Use the iterator API when the caller should pull events and decide when to stop
parsing. [`load`](https://docs.rs/granit-parser/latest/granit_parser/struct.Parser.html#method.load)
is `infallible`.
## Key differences from saphyr-parser
All changes are intentionally scoped around correctness, compliance, and interoperability.
### YAML compliance fixes
* **Invalid extra closing brackets are rejected**
```yaml
[ a, b, c ] ]
```
* **Comments no longer truncate multiline scalars**
```yaml
word1 # comment
word2
```
This is now correctly treated as invalid YAML instead of silently discarding content.

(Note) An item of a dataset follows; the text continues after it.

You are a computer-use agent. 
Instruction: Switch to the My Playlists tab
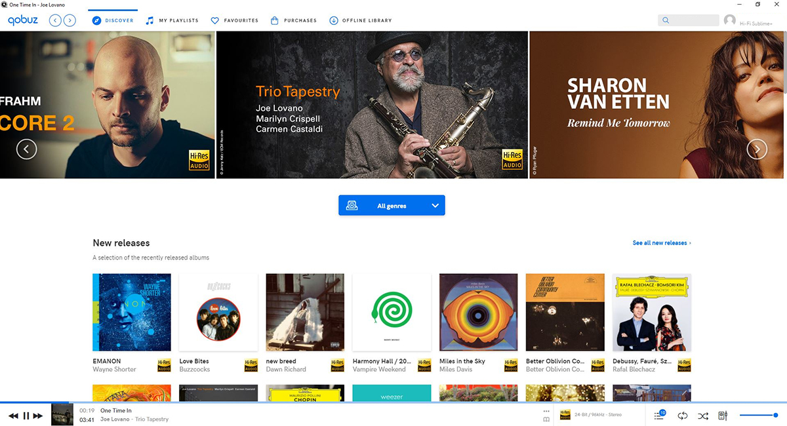pos(172,20)
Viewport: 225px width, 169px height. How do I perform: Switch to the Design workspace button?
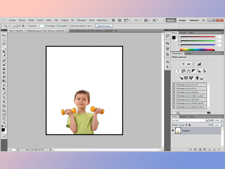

* **Reserved directives are ignored**
Previously reported as errors; now handled according to the YAML specification.
### Compatibility adjustment
* **Relaxed indentation for closing brackets**
```yaml
key: [ 1, 2, 3,
4, 5, 6
]
```
While not strictly YAML-compliant, this form is accepted for compatibility with other parsers and real-world inputs.
### JSON-style Unicode surrogate pairs
This parser supports explicit handling for JSON-style Unicode surrogate pairs in quoted scalar escape sequences.

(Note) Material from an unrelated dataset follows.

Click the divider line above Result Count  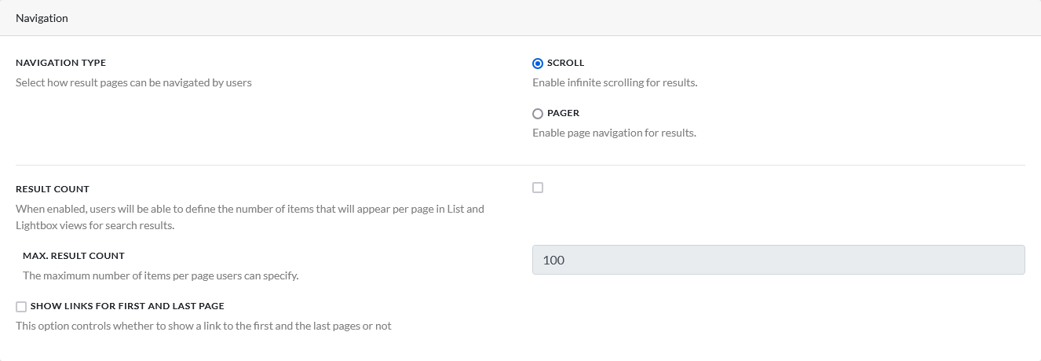click(x=520, y=166)
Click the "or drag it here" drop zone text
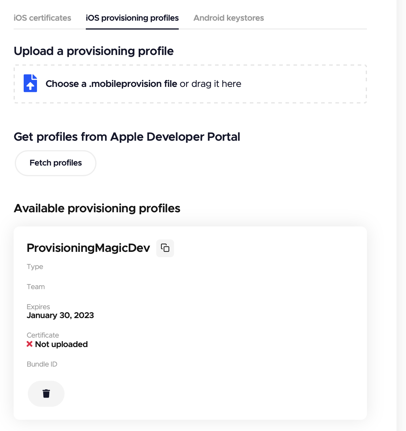 point(210,84)
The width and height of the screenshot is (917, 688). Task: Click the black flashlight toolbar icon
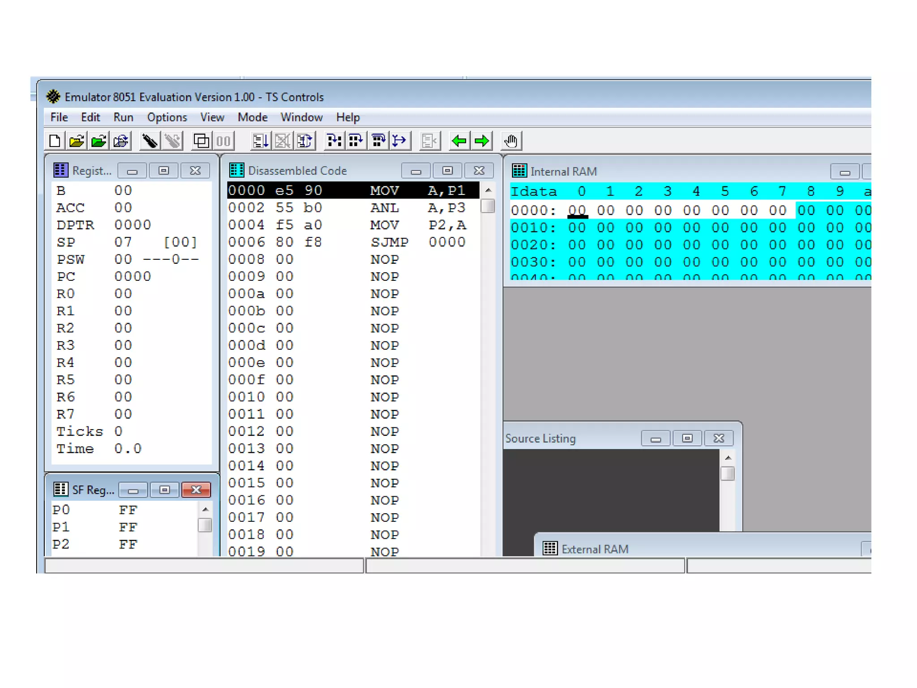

* `\uXXXX` escapes that encode a high surrogate are now required to be followed immediately by a valid low surrogate escape, and both escapes are combined into the corresponding Unicode scalar value.
* Unpaired high surrogates, unpaired low surrogates, and reversed surrogate pairs are now rejected during scanning instead of being treated as generic invalid Unicode escape codes.
### Parsing correctness improvements
* **Plain scalar continuation fixed**
Supports cases like:
```yaml
hello:
world: this is a string
--- still a string
```
* **More helpful error reporting**
Mismatched brackets and quotes now report the position of the opening token instead of the end of file.
### Performance improvements
* **Zero-copy parsing for `&str` input**
Uses `Cow<'input, str>` to avoid unnecessary allocations when parsing from in-memory strings.
### Internal extensions
* **Parser stack support**
Enables features such as `!include` by exposing additional internal capabilities.
### Security
This crate includes fixes to improve resilience against:
* denial-of-service inputs
* parser hangs
* panic conditions
Like the upstream parser, it does **not** interpret application-level types, so parsing YAML does not trigger external side effects.
### Improved ergonomics
Release 0.0.3 includes ergonomic helpers such as `Event::tag`, `Event::scalar`,
`Event::anchor_id`, `Event::alias_id`, `Event::is_node`, `Tag::parts`,
`Tag::is_custom`, `Tag::is_yaml_core_schema_tag`, `Span::slice`, and
`ParserStack::push_include`. See CHANGELOG.md for details.
## Tools
The repository includes a few developer tools for inspecting parser output and measuring performance.
Root package binaries:
* `dump_events` prints the parser event stream for a YAML file.
```sh
cargo run --bin dump_events -- input.yaml
```
* `time_parser` measures one full parse and discards the events.
```sh
cargo run --release --bin time_parser -- input.yaml
```
* `run_parser` runs repeated parses and reports aggregate timings.
```sh
cargo run --release --bin run_parser -- input.yaml 10
```
Standalone helper crates:
* `walk` opens a small REPL for navigating parsed YAML spans.
```sh
cargo run --manifest-path tools/walk/Cargo.toml -- input.yaml
```
* `bench_compare` compares benchmark output from multiple parsers.
```sh
cargo bench_compare -- run_bench
```
* `gen_large_yaml` generates large YAML inputs for benchmark work.
```sh
cargo gen_large_yaml -- --help
```
See `tools/README.md` and `tools/bench_compare/README.md` for the longer tool notes.
## License
Licensed under either:
* Apache License, Version 2.0
* MIT license
At your option.
This project inherits licensing terms from its upstream origins. See the `LICENSE` file and `.licenses/` directory for details.